-- SOURCE TEXT --
————————
Use of Ultrasound for Endometrial Cancer Screening Is Weighed


SANTA MONICA, CALIF. — Transvaginal ultrasound has a specificity as high as 97% in screening asymptomatic women for endometrial cancer, but its use in the general population would result in a substantial number of false positives, according to a poster presentation at the biennial meeting of the International Gynecologic Cancer Society.

Using an endometrial-thickness cutoff of 10 mm or greater results in a 97% specificity and a 56% sensitivity, wrote Dr. Ian Jacobs of University College London and his colleagues. A cutoff of 5 mm or greater would result in a specificity of 86% and a sensitivity of 82%.

Using different cutoffs, depending on whether or not a woman used hormone replacement therapy, did not appreciably change the overall sensitivity or specificity.

The risk of endometrial cancer is associated with increasing weight, a history of breast cancer, and a history of any other cancer, but the study showed that limiting screening with transvaginal ultrasound to a higher-risk group of the population would result in only a slight increase in specificity.
————————
-- DATA UNDER STUDY --

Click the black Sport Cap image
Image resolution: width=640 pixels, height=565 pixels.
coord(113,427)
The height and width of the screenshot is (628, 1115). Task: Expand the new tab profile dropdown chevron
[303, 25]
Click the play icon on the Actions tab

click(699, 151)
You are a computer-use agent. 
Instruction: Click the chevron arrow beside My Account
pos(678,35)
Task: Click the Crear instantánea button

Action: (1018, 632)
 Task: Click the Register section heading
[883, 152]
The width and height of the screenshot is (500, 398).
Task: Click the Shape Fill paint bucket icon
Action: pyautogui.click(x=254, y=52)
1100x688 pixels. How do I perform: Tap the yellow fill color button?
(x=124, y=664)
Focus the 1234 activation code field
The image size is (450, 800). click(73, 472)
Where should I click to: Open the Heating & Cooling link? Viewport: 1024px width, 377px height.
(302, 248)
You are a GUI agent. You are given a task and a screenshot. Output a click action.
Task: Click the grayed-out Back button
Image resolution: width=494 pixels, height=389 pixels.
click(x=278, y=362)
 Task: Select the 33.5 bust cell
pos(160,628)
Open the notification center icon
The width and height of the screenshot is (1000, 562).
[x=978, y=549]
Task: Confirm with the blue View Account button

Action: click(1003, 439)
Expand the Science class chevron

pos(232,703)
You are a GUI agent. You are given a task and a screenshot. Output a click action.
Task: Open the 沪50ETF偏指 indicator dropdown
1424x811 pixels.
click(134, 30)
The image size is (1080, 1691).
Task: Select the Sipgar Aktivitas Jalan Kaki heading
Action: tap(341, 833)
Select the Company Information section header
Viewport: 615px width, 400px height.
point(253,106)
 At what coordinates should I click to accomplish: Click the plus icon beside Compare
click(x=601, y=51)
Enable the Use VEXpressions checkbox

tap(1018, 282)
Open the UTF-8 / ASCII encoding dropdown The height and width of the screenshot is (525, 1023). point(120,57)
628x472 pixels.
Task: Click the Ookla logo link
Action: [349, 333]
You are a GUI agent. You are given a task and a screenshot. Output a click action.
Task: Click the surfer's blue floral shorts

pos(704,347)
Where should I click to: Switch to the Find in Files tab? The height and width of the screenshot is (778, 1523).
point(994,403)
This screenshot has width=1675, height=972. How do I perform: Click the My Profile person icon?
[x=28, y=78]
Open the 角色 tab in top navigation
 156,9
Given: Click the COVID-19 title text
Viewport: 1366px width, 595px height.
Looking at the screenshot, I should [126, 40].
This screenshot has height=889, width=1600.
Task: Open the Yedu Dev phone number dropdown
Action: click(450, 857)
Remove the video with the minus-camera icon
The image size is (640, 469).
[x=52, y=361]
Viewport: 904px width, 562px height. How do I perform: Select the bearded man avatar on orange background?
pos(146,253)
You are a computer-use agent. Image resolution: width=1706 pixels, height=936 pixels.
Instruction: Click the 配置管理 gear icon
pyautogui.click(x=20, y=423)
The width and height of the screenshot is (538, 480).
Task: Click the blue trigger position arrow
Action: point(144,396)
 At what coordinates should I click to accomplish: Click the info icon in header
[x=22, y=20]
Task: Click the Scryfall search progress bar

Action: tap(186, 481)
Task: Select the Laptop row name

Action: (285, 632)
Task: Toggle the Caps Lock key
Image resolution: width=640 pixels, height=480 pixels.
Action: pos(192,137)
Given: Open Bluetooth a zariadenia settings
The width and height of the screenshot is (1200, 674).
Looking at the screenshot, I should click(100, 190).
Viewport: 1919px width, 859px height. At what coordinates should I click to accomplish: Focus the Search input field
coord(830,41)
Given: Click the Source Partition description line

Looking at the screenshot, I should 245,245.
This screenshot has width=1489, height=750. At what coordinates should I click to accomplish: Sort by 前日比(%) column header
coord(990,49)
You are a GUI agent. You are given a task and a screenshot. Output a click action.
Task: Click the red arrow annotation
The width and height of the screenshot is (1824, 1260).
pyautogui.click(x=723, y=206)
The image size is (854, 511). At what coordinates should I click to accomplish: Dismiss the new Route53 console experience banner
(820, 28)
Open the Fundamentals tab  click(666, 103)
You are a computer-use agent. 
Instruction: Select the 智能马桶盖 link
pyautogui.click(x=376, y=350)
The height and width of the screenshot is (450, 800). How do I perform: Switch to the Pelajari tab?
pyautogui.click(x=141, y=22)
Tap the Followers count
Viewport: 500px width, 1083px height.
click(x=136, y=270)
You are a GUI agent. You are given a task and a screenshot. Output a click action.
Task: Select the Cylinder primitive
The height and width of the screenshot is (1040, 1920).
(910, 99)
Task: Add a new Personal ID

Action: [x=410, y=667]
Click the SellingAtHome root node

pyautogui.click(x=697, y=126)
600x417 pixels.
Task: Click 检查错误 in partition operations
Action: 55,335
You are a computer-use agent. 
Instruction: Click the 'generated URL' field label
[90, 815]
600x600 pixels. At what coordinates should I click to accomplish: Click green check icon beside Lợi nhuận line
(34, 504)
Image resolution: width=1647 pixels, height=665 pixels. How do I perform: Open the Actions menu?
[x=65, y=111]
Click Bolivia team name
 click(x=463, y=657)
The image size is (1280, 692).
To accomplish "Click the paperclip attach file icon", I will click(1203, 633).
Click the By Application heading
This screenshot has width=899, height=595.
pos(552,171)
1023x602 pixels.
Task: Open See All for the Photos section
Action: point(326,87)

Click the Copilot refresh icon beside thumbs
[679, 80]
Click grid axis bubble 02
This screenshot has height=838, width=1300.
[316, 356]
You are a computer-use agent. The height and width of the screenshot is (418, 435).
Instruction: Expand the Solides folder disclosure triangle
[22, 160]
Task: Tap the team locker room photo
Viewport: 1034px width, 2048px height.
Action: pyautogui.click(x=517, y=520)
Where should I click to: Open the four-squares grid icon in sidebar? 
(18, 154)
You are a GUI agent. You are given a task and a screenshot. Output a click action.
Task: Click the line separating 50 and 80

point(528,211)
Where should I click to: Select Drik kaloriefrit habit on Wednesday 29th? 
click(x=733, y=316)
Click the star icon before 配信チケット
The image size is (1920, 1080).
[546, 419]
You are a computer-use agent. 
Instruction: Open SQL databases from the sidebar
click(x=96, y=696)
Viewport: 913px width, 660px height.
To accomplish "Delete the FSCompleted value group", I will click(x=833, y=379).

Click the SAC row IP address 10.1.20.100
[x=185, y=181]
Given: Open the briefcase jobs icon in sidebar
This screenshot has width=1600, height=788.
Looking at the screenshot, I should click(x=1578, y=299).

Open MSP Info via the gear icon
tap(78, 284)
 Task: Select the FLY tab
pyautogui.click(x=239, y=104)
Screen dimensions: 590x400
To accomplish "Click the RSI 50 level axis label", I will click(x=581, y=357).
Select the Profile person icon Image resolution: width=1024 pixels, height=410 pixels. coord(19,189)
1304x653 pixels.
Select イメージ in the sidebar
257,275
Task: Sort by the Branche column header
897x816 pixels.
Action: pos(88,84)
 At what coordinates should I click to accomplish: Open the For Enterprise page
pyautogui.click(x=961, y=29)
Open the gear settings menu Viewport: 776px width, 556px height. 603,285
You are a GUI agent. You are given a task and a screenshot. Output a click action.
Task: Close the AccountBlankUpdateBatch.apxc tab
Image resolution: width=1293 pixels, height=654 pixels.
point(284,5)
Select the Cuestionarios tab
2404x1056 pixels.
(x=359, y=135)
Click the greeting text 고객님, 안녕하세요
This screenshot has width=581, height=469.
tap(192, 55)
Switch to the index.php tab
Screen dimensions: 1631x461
————————
-- WHAT YOU WILL DO --
Copy the text from "SANTA MONICA, CALIF." to "sensitivity of 82%." in the endometrial cancer screening article above, word for word.

-- ANSWER BOX --
SANTA MONICA, CALIF. — Transvaginal ultrasound has a specificity as high as 97% in screening asymptomatic women for endometrial cancer, but its use in the general population would result in a substantial number of false positives, according to a poster presentation at the biennial meeting of the International Gynecologic Cancer Society.

Using an endometrial-thickness cutoff of 10 mm or greater results in a 97% specificity and a 56% sensitivity, wrote Dr. Ian Jacobs of University College London and his colleagues. A cutoff of 5 mm or greater would result in a specificity of 86% and a sensitivity of 82%.